Le dimanche 12 mai, France Télévisions a aussi annoncé son intention de porter plainte. Radio France, Europe Ecologie ont fait de même. Avec l'association Foodwatch, Générations Futures a aussi annoncé son intention de porter plainte concernant ce fichage. Dans un communiqué, l'ONG qui lutte contre les pesticides, considère également que "ce fichage de nos opinions en lui-même est problématique", et dénonce "les méthodes de ces lobbies et des officines travaillant à leur service". "Ce fichage a servi à influencer au maximum des décideurs ou leader d’opinion au moment des débats sur la réhomologation du glyphosate en Europe", observe son président, François Veillerette.

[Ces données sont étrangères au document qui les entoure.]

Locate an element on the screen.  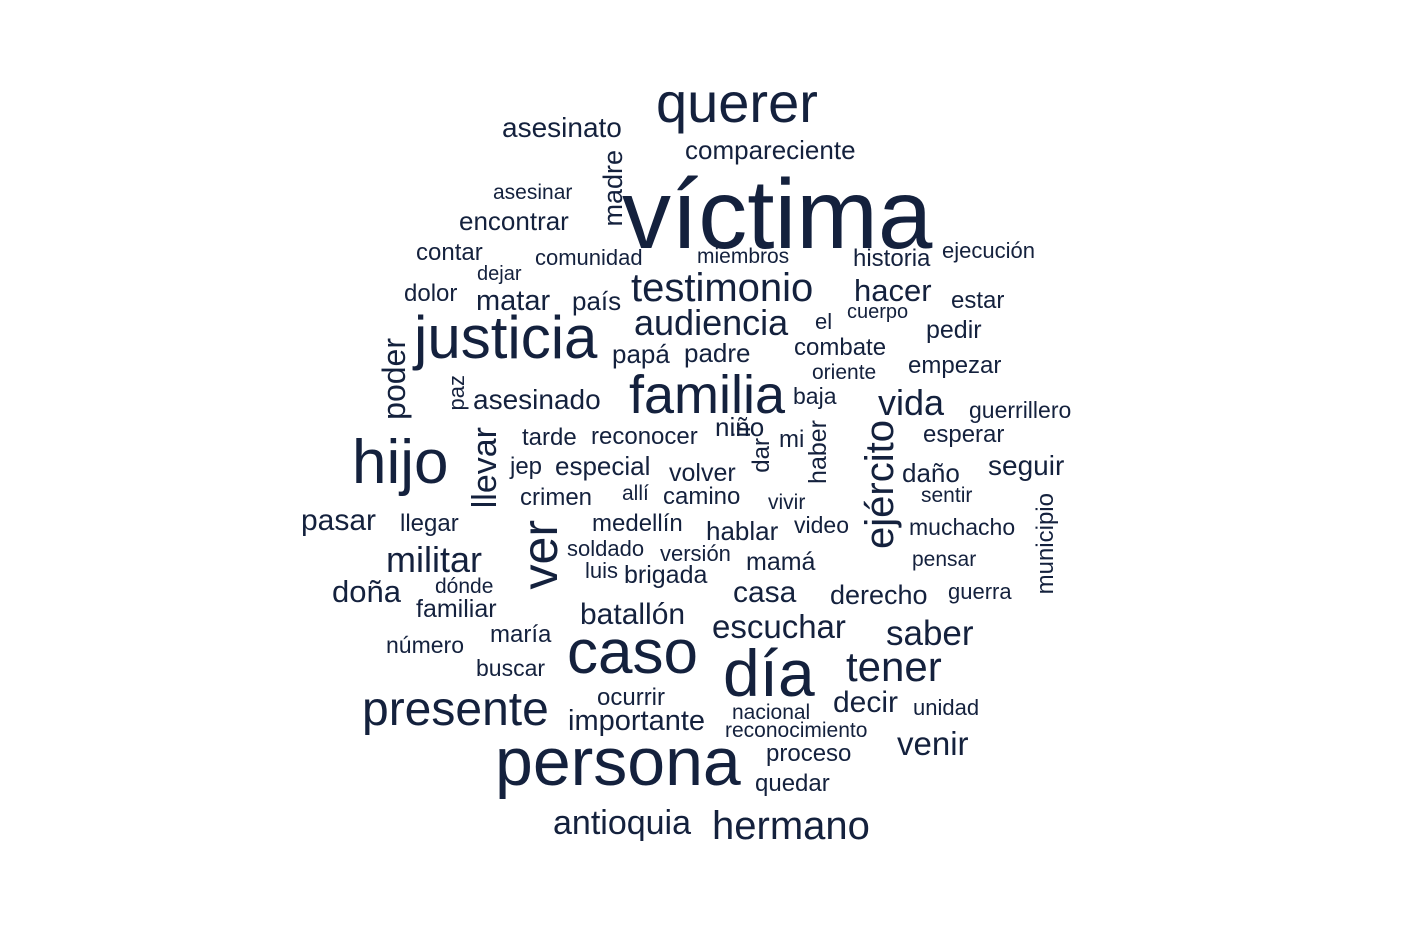
word-35: estar is located at coordinates (978, 300).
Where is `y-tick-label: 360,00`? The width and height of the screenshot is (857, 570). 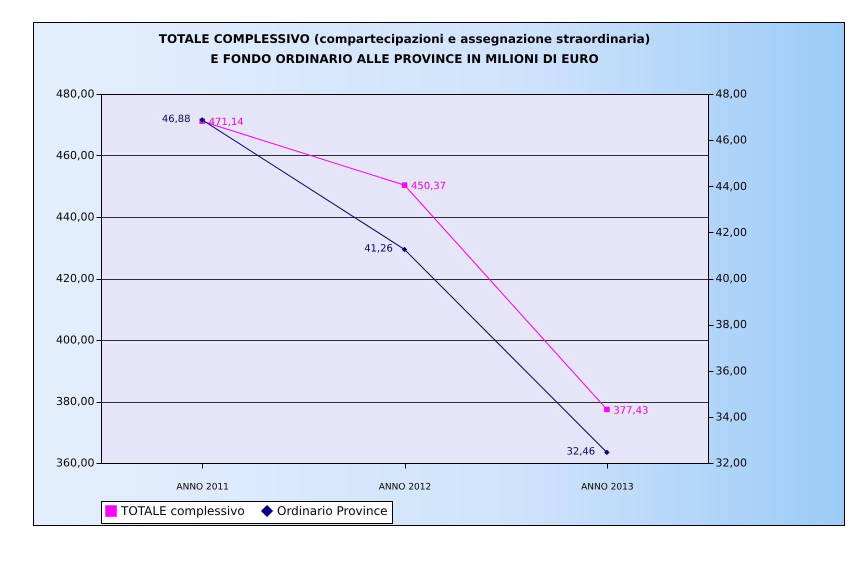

Selon Le Monde, Feishman-Hillard pourrait avoir constitué des fichiers semblables dans plusieurs pays de l'Union européenne.
Les excuses de Bayer
Ce dimanche, Bayer a présenté ses excuses à la suite de révélations en France de ce fichage pour le compte de sa filiale Monsanto. « Après une première analyse, nous comprenons qu’un tel projet ait suscité des inquiétudes et des critiques », a écrit le groupe agrochimique allemand, qui avait finalisé l’an dernier l’acquisition du géant américain des pesticides et des OGM. « Ce n’est pas la manière avec laquelle Bayer chercherait à dialoguer avec les différents groupes d’intérêt et la société et nous présentons en conséquence nos excuses », a-t-il ajouté en affirmant « ne tolérer aucun agissement qui soit contraire à l’éthique ». Mais Bayer a dans le même temps estimé ne pas voir « pour le moment » d’éléments montrant que les listes établies pour le compte de Monsanto ont enfreint la loi.
Le groupe allemand dit vouloir charger un cabinet d’avocats d’examiner plus en détail le dossier et d’indiquer à toutes les personnes figurant sur ces fichiers controversés quelles informations ont été rassemblées les concernant. Bayer dit vouloir aussi coopérer avec les autorités judiciaires françaises.
Pas sûr que cela suffise à éteindre l'incendie.